(Page text)
Sustainable architecture: the Audi Brand Experience Center
The Audi Brand Experience Center at Munich Airport, also integrating a charging station for electric cars, is an example of modern and sustainable architecture.
For Audi, building a sustainable future means taking action on all fronts. And, given that modern architecture now places just as much emphasis on environmental sustainability as it does on aesthetically appealing design, the Audi Brand Experience Center at Munich Airport is a perfect example of how the company’s strategy encompasses a number of elements. A 30 x 30 meter cube, the first of three planned modules, floats freely in the air, supported solely by four internal columns and divided into multiple floors by a series of reinforced concrete slabs.
“The brief was to create an eco-friendly event venue for up to 2,000 people. That’s why we developed the ‘flexible box’ concept, which makes it incredibly versatile and multifunctional”, explains architect Peter Zauner, who designed the Center.
Each story offers 530 square meters of floor space and white walls can be used to temporarily divide up the space as and when required.
Temperature control
The Audi Brand Experience Center has two fully glazed facades, offering unrestricted views to east and west, with entrances on both sides. The center’s temperature control system is powered by geotermal energy and the pipes – used for both heating and cooling – are installed in the walls and the slabs between the floors: an eco-friendly and cost-effective solution.
Solar panels
But what makes the Center truly unique are the 1,650 solar cells integrated into the glass facades, with a total combined area of 450 square meters. The solar panels deliver 42,000 kilowatt hours of electricity per year, roughly equivalent to the annual power consumption of ten four-person households and far more than the building’s own energy needs. The surplus is stored in two battery storage devices with a capacity of 320 kilowatt hours, which Audi made from second-life batteries.
“To coincide with the launch of the Audi e-tron, the Audi Brand Experience Center was built with the first-ever all-green charging system for our electric fleet,” explains Sophie Scholl, who is responsible for events at the Audi Campus at Munich Airport.
(End Page text)
(Dataset excerpt)
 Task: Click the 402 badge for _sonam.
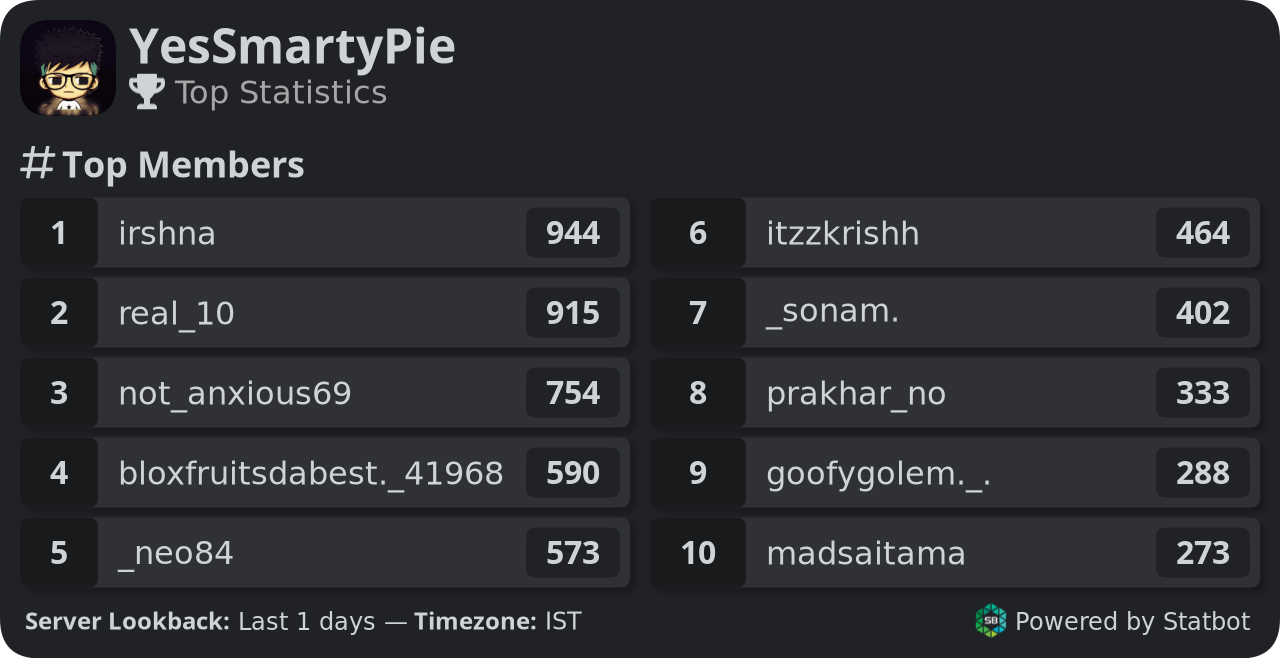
(End Dataset excerpt)
§ Work instruction A: Quote the passage of the Audi Brand Experience Center text starting at "Sustainable architecture: the" and ending at "reinforced concrete slabs.".
§ Work instruction B: Extend the text on the Audi Brand Experience Center with new material that follows its final sentence.

§ Expected answer A:
Sustainable architecture: the Audi Brand Experience Center
The Audi Brand Experience Center at Munich Airport, also integrating a charging station for electric cars, is an example of modern and sustainable architecture.
For Audi, building a sustainable future means taking action on all fronts. And, given that modern architecture now places just as much emphasis on environmental sustainability as it does on aesthetically appealing design, the Audi Brand Experience Center at Munich Airport is a perfect example of how the company’s strategy encompasses a number of elements. A 30 x 30 meter cube, the first of three planned modules, floats freely in the air, supported solely by four internal columns and divided into multiple floors by a series of reinforced concrete slabs.

§ Expected answer B:
Charging stations
The surplus electricity produced by the solar panels is used to power six public charging points in front of the building. Two of the six charging points are 150-kilowatt rapid chargers. In an ideal-case scenario, the charging points run solely off solar energy, but there is also a back-up system in case the batteries run out due to a lack of sun.
These terminals supplement Audi’s 78 existing charging points at Munich Airport, making it one of the largest contiguous charging parks in all of Europe.
Audi Campus
Audi has been constantly expanding the Audi Campus at Munich Airport over the past 20 years. The Brand Experience Center is the latest addition, joining the myAudi Sphere, the Audi Conference Center, and three other Audi training centers.
The Audi Brand Experience Center is more than just an international training center for Audi staff. As Horst Hanschur, who as Vice President Retail Business Development and Customer Services is responsible for the center, says: “It’s designed to be a central venue for Audi events. So it needs to embody the company’s transformation from a car manufacturer into a sustainable mobility provider”.
Carbon neutral
Audi intends to make all its production locations worldwide carbon-neutral by 2025, and to achieve complete company-wide carbon neutrality by no later than 2050. The Audi Brand Experience Center is both an expression of and an inspiration for this ambition.